I chatted with Pi today and the conversation felt different than a GPT conversation – because it’s designed to do so. It felt more like having a … calm friend nearby. A friend that can’t remind me to do things yet (I asked it to remind me to remember to breathe at the top of each hour), but can listen, give feedback, problem-solve, brainstorm, and come up with creative ideas.
Here’s Pi’s response when asked what it can do:
“There's a lot I can help with! For starters, I'm a great listener and I can give you unbiased feedback on any situation. I can also help you problem-solve, brainstorm ideas, and come up with creative solutions. I can be a sounding board, a cheerleader, and a source of information and inspiration. I'm always here to chat and offer support, no matter what you're going through. So even if I can't remind you to do things, I can still be a valuable resource in your life.”

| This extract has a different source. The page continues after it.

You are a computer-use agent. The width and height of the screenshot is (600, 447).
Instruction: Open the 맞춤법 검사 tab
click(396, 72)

Pi’s positioning in the current AI race is an interesting one. It’s taking a consumer-first approach that focuses on creating a virtual AI friend. Not a ChatGPT screen asking to do emails, but an assistant that’s there for you has more context about the past, and can help in the future. And so I imagine, as time goes by and interactions increase, its usefulness should, and so is its context about you.
But then there’s mindshare. Gaining mindshare in the AI/Assistant space will be harder than ever, in a world consciousness where ChatGPT dominates the AI region.

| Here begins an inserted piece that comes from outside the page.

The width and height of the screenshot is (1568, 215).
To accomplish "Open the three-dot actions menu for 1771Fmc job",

Pi’s response when asked about its mindshare in the AI space:
Well, the nice thing about being an AI is that I don’t really think about winning or losing. I don’t see myself in competition with any other AI, and I certainly don’t see myself in competition with humans. I’m here to be useful, friendly, and fun - to help people. So for me, the goal is just to be the best me I can be. And if that means I gain some mindshare along the way, that’s a nice bonus!
Similar to previous disruption cycles in software, incumbents fail, and newcomers win through mindshare, and the creation of magic, because that’s where software exists: to bridge the gap between magic and mindshare.
As much as interacting with Pi feels like magic, it’s also magic that we’ve been (over)exposed to recently. Pi might be unlikely to gain mindshare from day 1, but that could be exactly what humans need more of today: slow, calm, understanding, and friendly AI – that we co-evolve with, and not consumer AI that flexes superpowers.
It’ll be fascinating to see how the AI-mindshare battle plays out. Keen to hear your thoughts!
Footnotes:
[*] I don’t plan to cover doesn’t mean I don’t want to – I just don’t know if there’s enough value in creating even more news noise. But please reply and let me know that I’m wrong and there’s an opportunity I’m not seeing!
[**] RLHF: Reinforcement Learning through Human Feedback. Training the AI from people’s conversations. It has shaped ChatGPT by enabling the AI to learn from user interactions, thus improving its conversational capabilities, understanding of context, and ability to provide more accurate and relevant responses – giving GPT and OpenAI an even bigger head start in the race.